# TEXT FOR ANALYSIS
====

I'm trying to configure Port C on the KL25Z on the Freedom board for GPIO and I get a hard fault/exception when I access PORTC->PCR[0]. Ports A, B, and D don't (seem to) give any problems. I'm using Keil MicroVision 4. Would anyone have any information on what's going on?
Thanks!
Solved! Go to Solution.
Try this:
// Need to do this or setting PCR registers will generate a hard fault. |
// 12.2.9 This enables the clock so you can pin route.
SIM_SCGC5 |= (SIM_SCGC5_PORTD_MASK | SIM_SCGC5_PORTA_MASK | SIM_SCGC5_PORTC_MASK | SIM_SCGC5_PORTB_MASK | SIM_SCGC5_PORTE_MASK );
Thanks for the suggestions. It sounds like a job for ... MicroTraceBuffer-Man! I'll let you know who the villain turns out to be.
Try this:
// Need to do this or setting PCR registers will generate a hard fault. |
// 12.2.9 This enables the clock so you can pin route.
SIM_SCGC5 |= (SIM_SCGC5_PORTD_MASK | SIM_SCGC5_PORTA_MASK | SIM_SCGC5_PORTC_MASK | SIM_SCGC5_PORTB_MASK | SIM_SCGC5_PORTE_MASK );
Thanks, Jim. That did it!
Alex,
Please mark this as the answer so others will see this as solved and hopefully avoid the pain we went through to figure this out....
thanks.
I have seen cases where a dangling pointer was writing to the stack, and when the pcr register was restored, it had the T bit cleared, causing a hard fault at the next branch instruction.

====

# RAW DATA
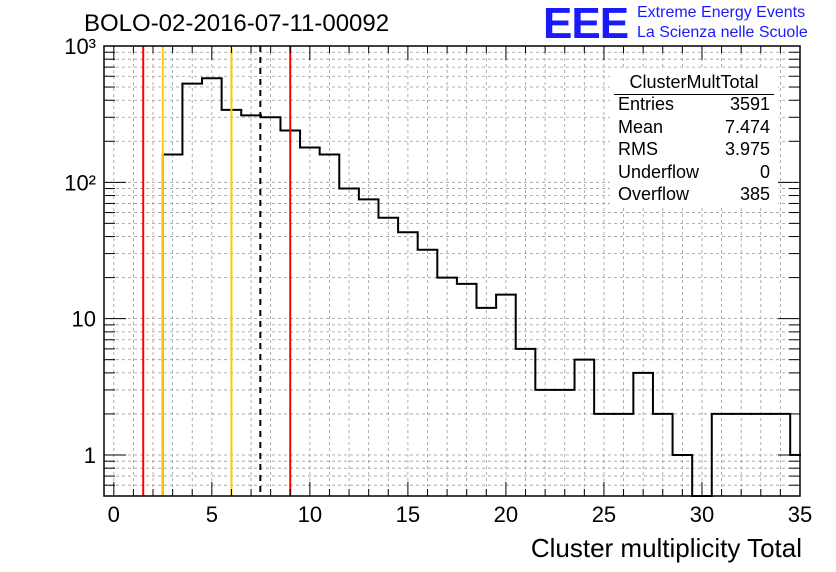 The width and height of the screenshot is (836, 572). Describe the element at coordinates (408, 514) in the screenshot. I see `x-tick-label: 15` at that location.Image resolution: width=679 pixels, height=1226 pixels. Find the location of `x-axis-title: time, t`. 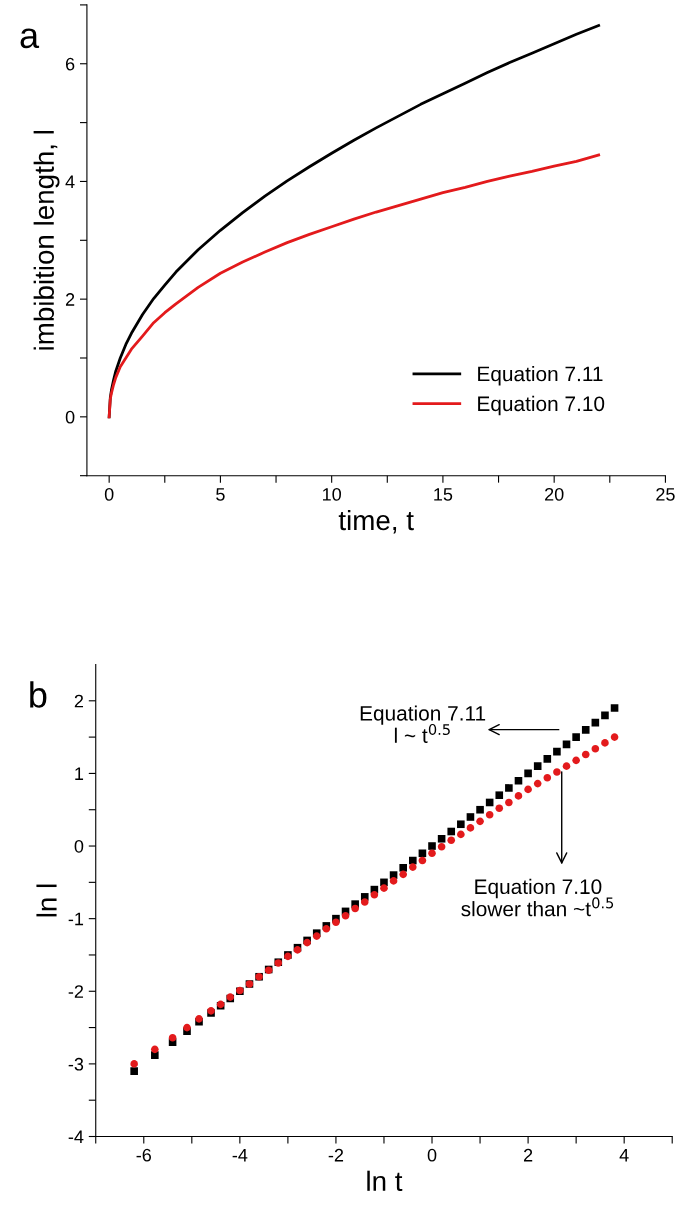

x-axis-title: time, t is located at coordinates (376, 522).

====

# JOB
Can you reproduce, word for word, the part of the thread on the Port C hard fault that runs from "I'm trying to" up to and including "Go to Solution."?

# WRITTEN SOLUTION
I'm trying to configure Port C on the KL25Z on the Freedom board for GPIO and I get a hard fault/exception when I access PORTC->PCR[0]. Ports A, B, and D don't (seem to) give any problems. I'm using Keil MicroVision 4. Would anyone have any information on what's going on?
Thanks!
Solved! Go to Solution.